# WHAT THE EXERCISE ASKS:
Arrange the rows as a JSON list of strings with one string per line, leaving out blank lines. Start at the line that contains "This screenshot has" and end with the line that contains "at that location.", including both.

# RECORDED DATA:

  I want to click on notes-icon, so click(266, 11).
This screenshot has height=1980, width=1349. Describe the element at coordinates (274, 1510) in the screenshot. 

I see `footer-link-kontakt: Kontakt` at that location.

* * *

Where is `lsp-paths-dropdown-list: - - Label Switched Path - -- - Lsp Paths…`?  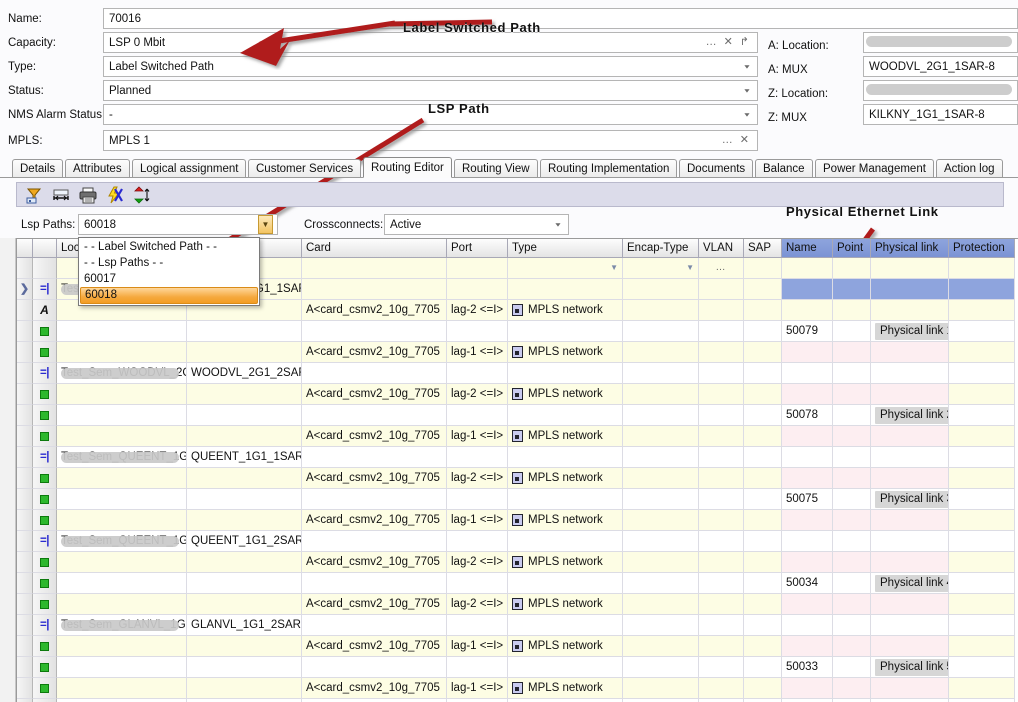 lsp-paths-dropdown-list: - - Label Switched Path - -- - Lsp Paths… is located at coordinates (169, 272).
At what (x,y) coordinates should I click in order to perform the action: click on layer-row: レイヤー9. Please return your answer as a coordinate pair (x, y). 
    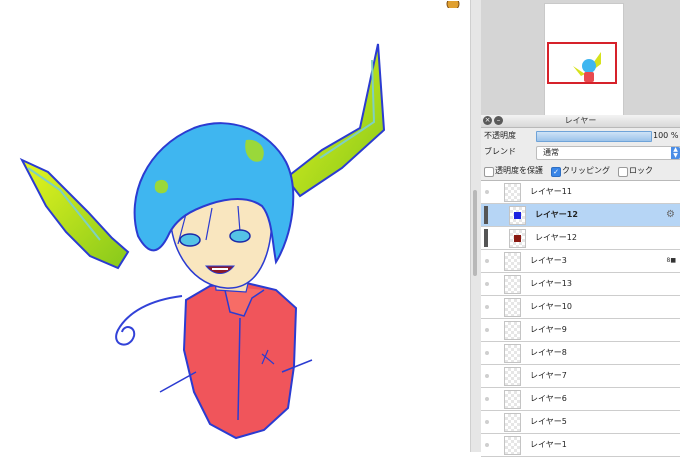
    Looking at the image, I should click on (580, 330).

# ANSWER SECTION:
[
  "This screenshot has height=1980, width=1349. Describe the element at coordinates (274, 1510) in the screenshot. ",
  "I see `footer-link-kontakt: Kontakt` at that location."
]